Newspaper serving Harlan, Kentucky

The Harlan Enterprise, a weekly newspaper serving Harlan County, in the U.S. state of Kentucky, with a circulation of 6,000, was first published in 1901 as The Harlan Enterprise and began publishing in 1928 as The Harlan Daily Enterprise. Now publishing on Wednesdays, it has reverted to its original name. Historically, it was a twice-weekly newspaper, on Wednesdays & Saturdays; however, it reverted to once-weekly on Wednesdays, due to complications arisen from the COVID-19 Pandemic.

The newspaper is named in honor of the city and county which it serves. Those entities were named for Silas Harlan who was killed in 1782 while leading the advance party at the Battle of Blue Licks, the last major battle of the American Revolutionary War. Harlan is a distant relative of U.S. Supreme Court Justice John Marshall Harlan.

History and demographics of Harlan County have presented both challenges and opportunities for the editorial staff of the newspaper as the coal-mining region it serves has been the site of labor disputes and a series of "boom and bust" cycles; a declining population since its highest level of 75,275 in the 1940 census down to 33,202 in the 2000 census with an estimate that the 2009 population has declined to 30,783, a 7.3% decline while the rest of Kentucky has an estimated growth of 5.6%; significant welfare rolls with an estimated 29.3% of residents living below the poverty level; and clearly divided socioeconomic classes.

==Ownership==
The Harlan Daily Enterprise was founded in 1901. It was locally owned until 1970, when it was sold to Worrell Newspapers of Charlottesville, Virginia.
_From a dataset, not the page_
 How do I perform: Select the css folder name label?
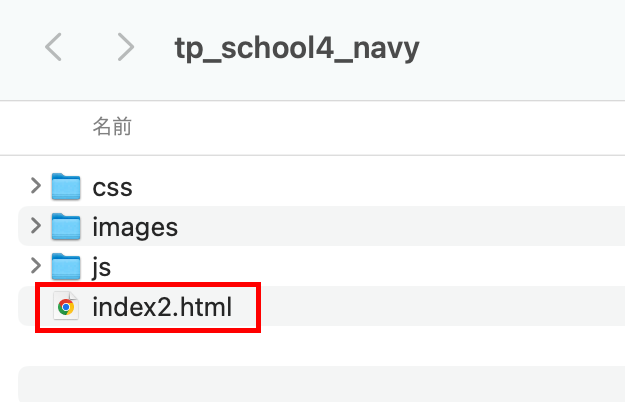click(x=112, y=187)
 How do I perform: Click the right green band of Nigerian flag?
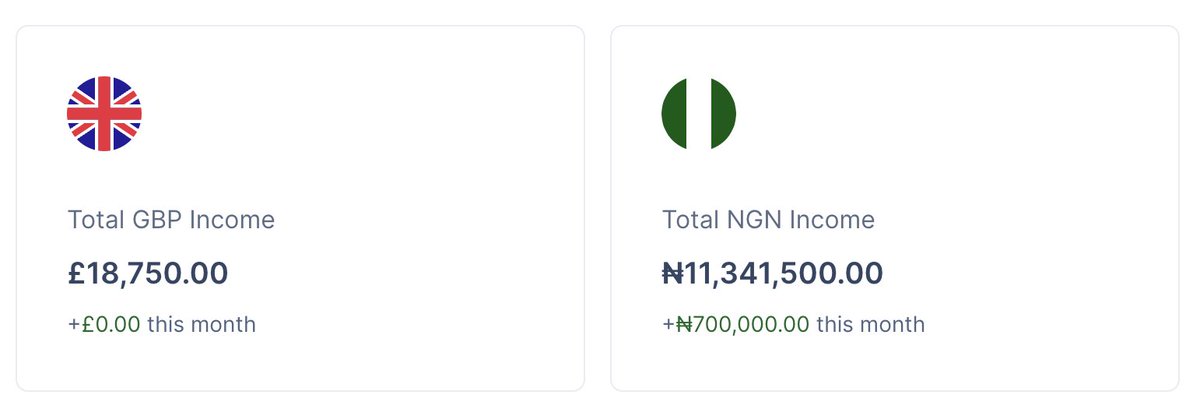tap(723, 113)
The New York Times Company acquired the Enterprise and seven other dailies from Worrell Newspapers in 1982. In 1990, the Times Company sold the Enterprise and the Middlesboro Daily News to American Publishing Company, later renamed Hollinger International. In 1998, the Enterprise was part of a 45-paper sale by Hollinger to Community Newspaper Holdings. In 2004, the Enterprise was part of a 22-paper sale by CNHI to Heartland Publications. In 2012 Versa Capital Management merged Heartland, Ohio Community Media, former Freedom papers it had acquired, and Impressions Media into a new company, Civitas Media. Civitas Media sold the Enterprise and the Middlesboro Daily News to Boone Newspapers in 2017.